### What this task involves:
Your task is to transcribe all of the records exactly and leave out the pictures.

### Given records:
● ● ● ● ● ● ●
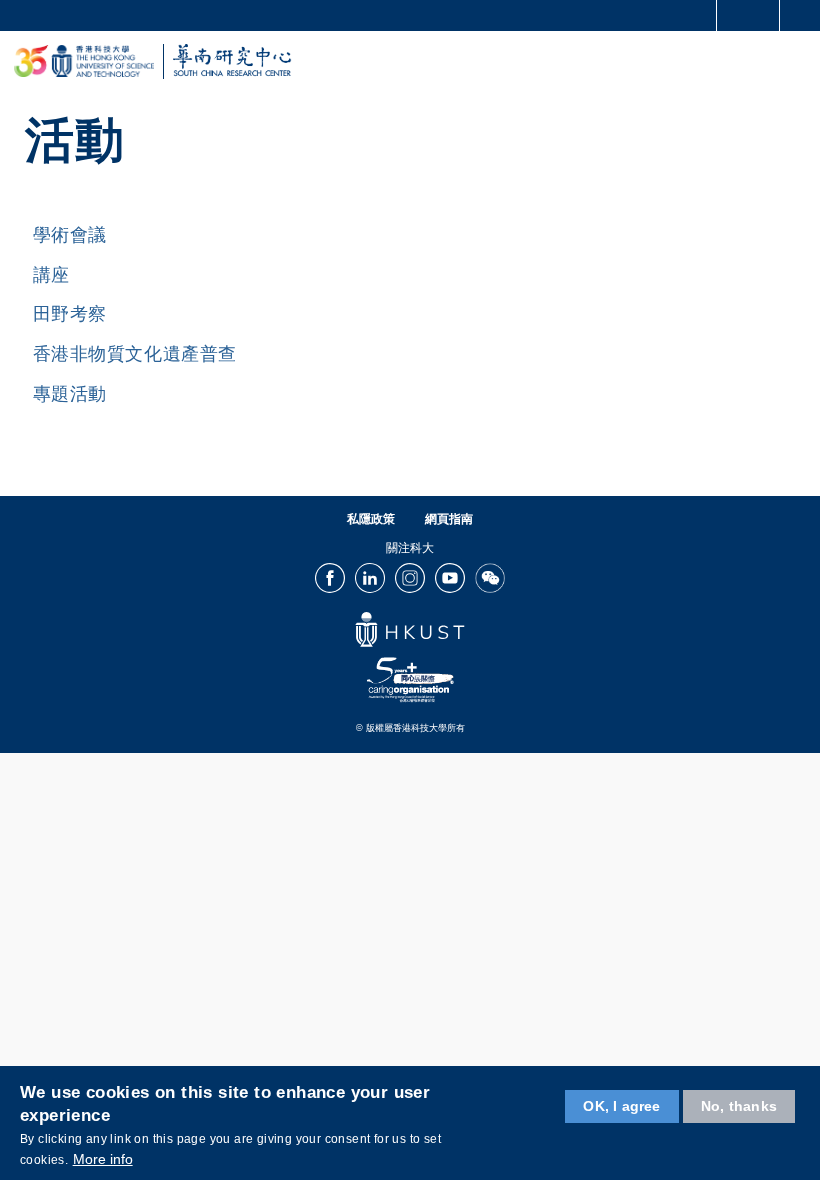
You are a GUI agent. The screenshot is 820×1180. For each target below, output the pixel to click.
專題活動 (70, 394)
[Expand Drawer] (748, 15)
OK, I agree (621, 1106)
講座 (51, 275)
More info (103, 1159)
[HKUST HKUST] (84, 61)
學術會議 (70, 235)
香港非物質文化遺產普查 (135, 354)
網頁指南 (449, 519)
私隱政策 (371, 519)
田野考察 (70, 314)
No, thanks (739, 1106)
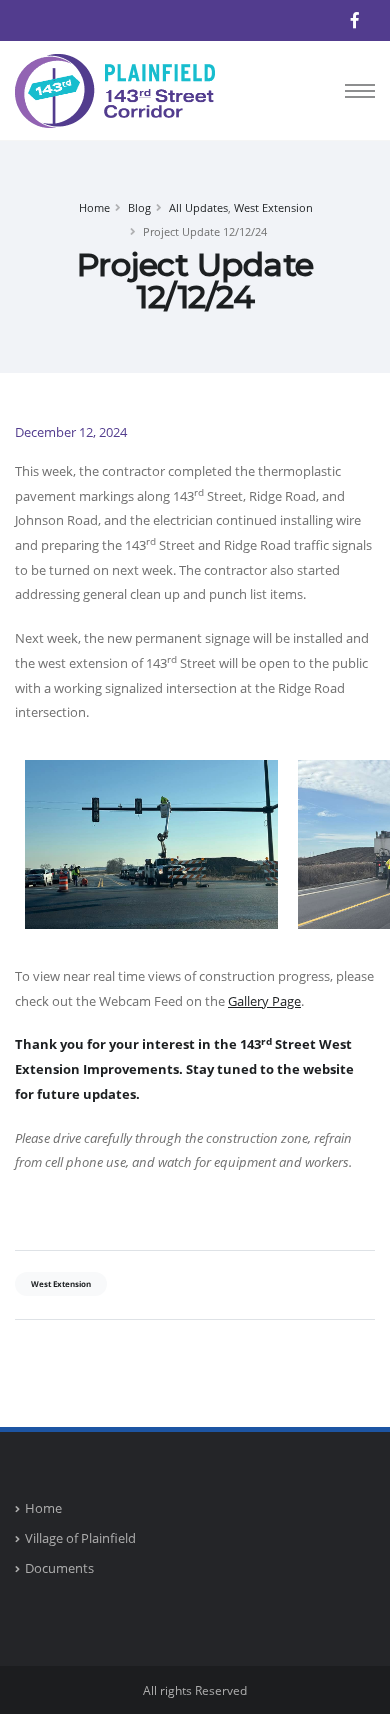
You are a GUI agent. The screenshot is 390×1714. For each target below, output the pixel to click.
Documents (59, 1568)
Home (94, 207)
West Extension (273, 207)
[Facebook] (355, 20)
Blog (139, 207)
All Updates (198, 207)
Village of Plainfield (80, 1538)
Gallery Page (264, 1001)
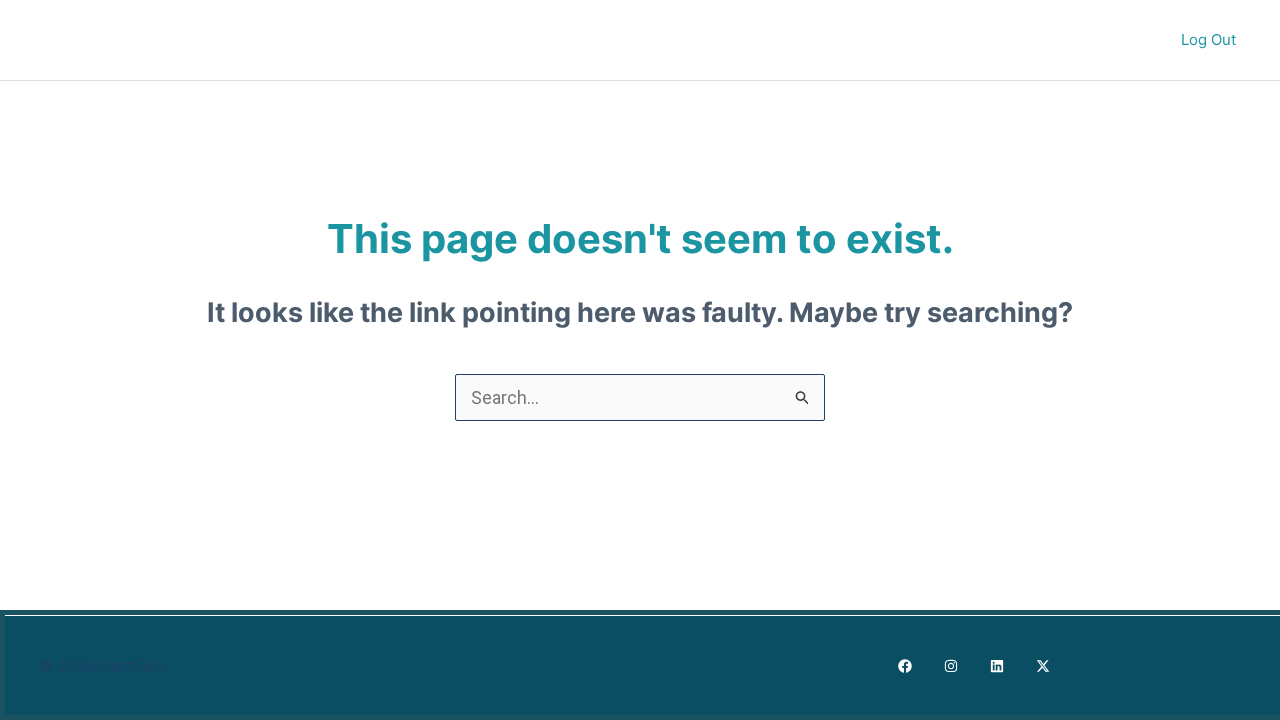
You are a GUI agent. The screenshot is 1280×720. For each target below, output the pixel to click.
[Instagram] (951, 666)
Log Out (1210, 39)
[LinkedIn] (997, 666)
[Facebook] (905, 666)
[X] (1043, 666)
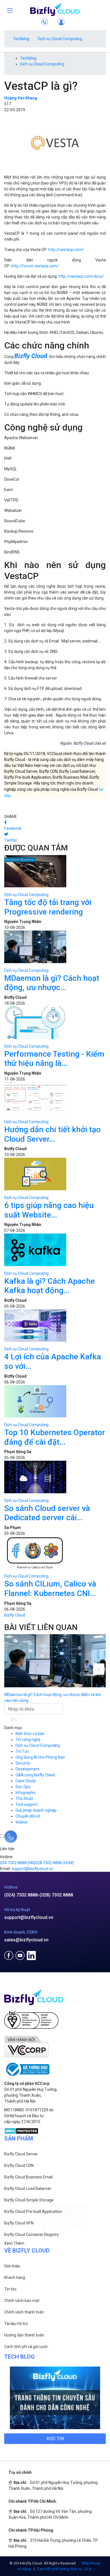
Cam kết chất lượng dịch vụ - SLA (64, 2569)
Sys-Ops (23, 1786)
● ● ● ● ● ● ●
### Result of this exercise:
You are a GUI agent. The screenshot is 820×1180. For each target below, output the pixel to click.
專題活動 (70, 394)
[Expand Drawer] (748, 15)
OK, I agree (621, 1106)
講座 (51, 275)
More info (103, 1159)
[HKUST HKUST] (84, 61)
學術會議 (70, 235)
香港非物質文化遺產普查 (135, 354)
網頁指南 (449, 519)
私隱政策 (371, 519)
田野考察 (70, 314)
No, thanks (739, 1106)
You are a GUI agent. The screenshot is 390×1714. For each target below, output the pixel to click.
Documents (59, 1568)
Home (94, 207)
West Extension (273, 207)
[Facebook] (355, 20)
Blog (139, 207)
All Updates (198, 207)
Village of Plainfield (80, 1538)
Gallery Page (264, 1001)
You are a GUI agent. The screenshot is 1280×720. For each target below, output the pixel to click.
[Instagram] (951, 666)
Log Out (1210, 39)
[LinkedIn] (997, 666)
[Facebook] (905, 666)
[X] (1043, 666)
Cam kết chất lượng dịch vụ - SLA (64, 2569)
Sys-Ops (23, 1786)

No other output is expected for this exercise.